Uthman was the son of the Karakhanid Ibrahim ibn Hussein (1178-1202/1203).
According to Karev, Uthman came to power in 1202/1203.
His residence was in Samarkand. According to Aufi, who knew him personally, Uthman was a highly educated person.

Uthman led a policy of maneuvering between the Qara Khitai and the Khwarezmshah Muhammad b. Tekish. He bore a high Turkic title (ulug sultan as-salatin). However, Uthman soon went over to the side of the Qara Khitans. Later he entered into an alliance with Muhammad Khwarezmshah as a vassal of the latter. In 1209-10, coins were minted in the name of these rulers. After the recognition of the power of the Khwarezmshahs by Uthman, other Karakhanids who ruled in Ferghana followed his example. Uthman married the daughter of Khwarezmshah Muhammad b. Tekish and went to live in Khwarezm. He returned to Samarkand, accompanied by the Khwarezm military. Uthman was dissatisfied with the Khwarezmians and revolted in 1211. In 1212 Muhammad b. Tekish invaded the Kara-Khanid Khanate, conquered Samarkand, and massacred the entire population. Uthman was executed following Samarkand's downfall.

== Sources ==
- Baumer, Christoph (2016). "The History of Central Asia: The Age of Islam and the Mongols"

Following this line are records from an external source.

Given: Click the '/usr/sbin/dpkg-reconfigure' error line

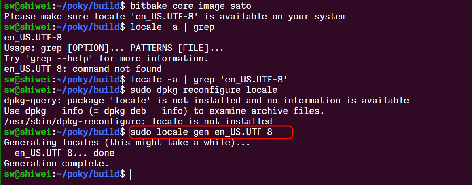Looking at the screenshot, I should click(138, 122).
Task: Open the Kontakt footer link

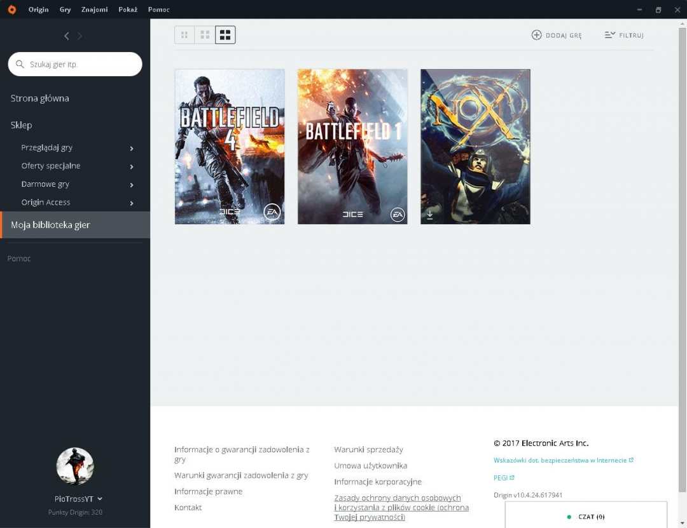Action: coord(188,508)
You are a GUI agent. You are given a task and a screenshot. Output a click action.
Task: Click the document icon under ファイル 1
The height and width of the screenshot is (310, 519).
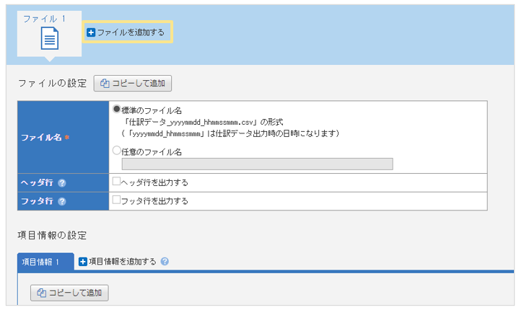tap(50, 38)
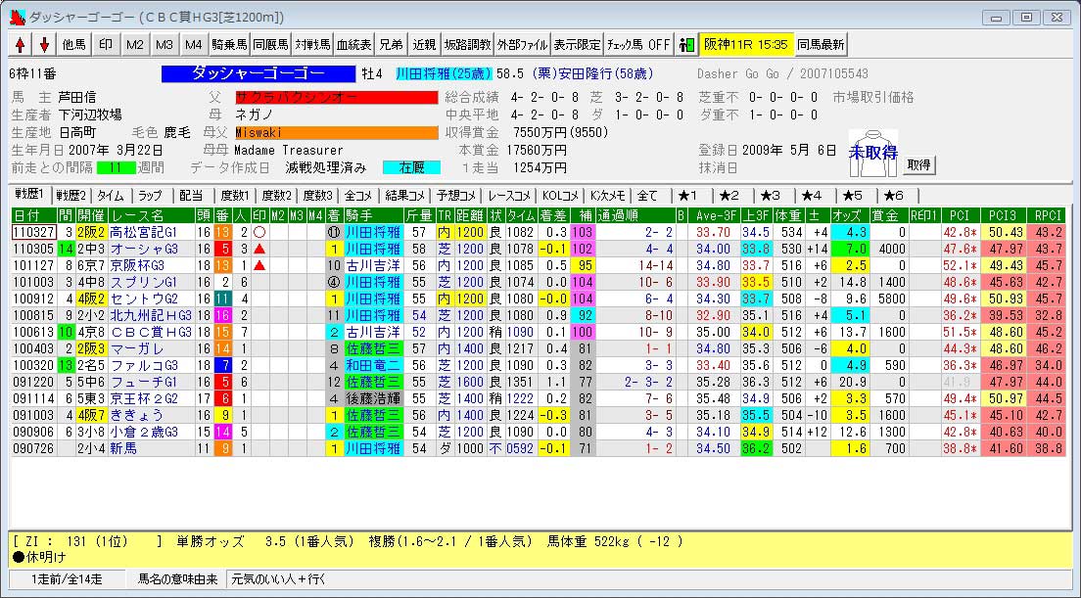This screenshot has width=1081, height=598.
Task: Switch to the タイム tab
Action: point(111,195)
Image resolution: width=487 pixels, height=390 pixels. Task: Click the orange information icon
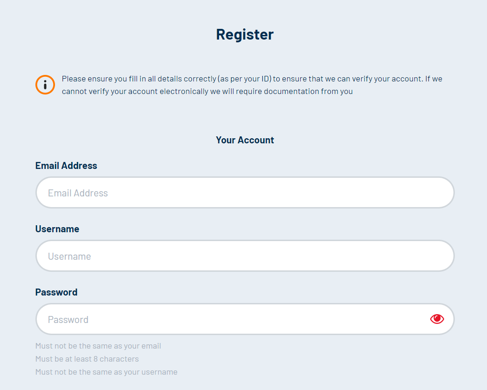pos(45,85)
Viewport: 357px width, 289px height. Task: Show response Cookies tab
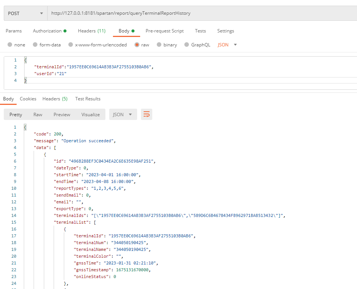28,99
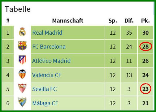
Task: Click the Sp. column header
Action: coord(113,21)
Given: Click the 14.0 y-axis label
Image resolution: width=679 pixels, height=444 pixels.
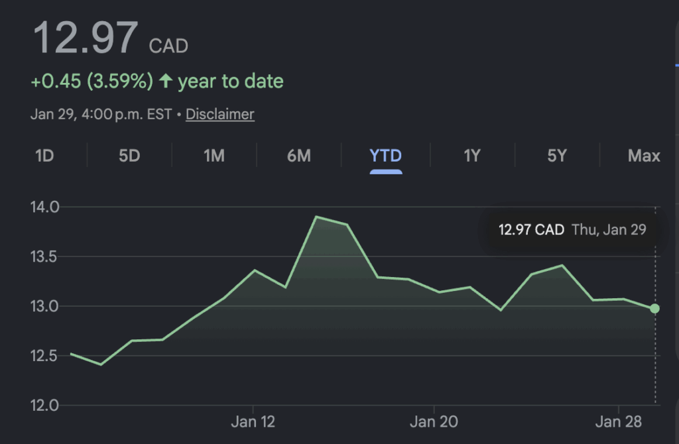Looking at the screenshot, I should tap(44, 207).
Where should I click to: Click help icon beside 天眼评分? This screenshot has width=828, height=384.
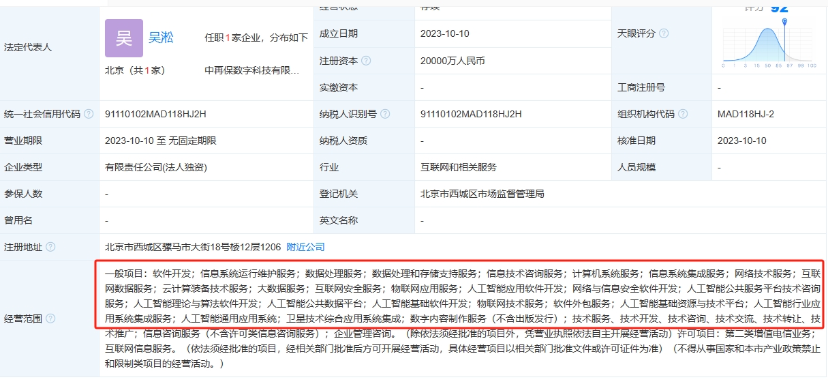tap(664, 33)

- Bosworth, C.E. (1996). "The New Islamic Dynasties"
- Davidovich, E. A. (1998), "The Karakhanids", in Asimov, M.S.; Bosworth, C.E. (eds.), History of Civilisations of Central Asia, vol. 4 part I, UNESCO Publishing, p. 134-135.
- Kochnev B.D. Numizmaticheskaya istoriya Karakhanidskogo kaganata (991—1209 gg.). Moskva «Sofiya», 2006.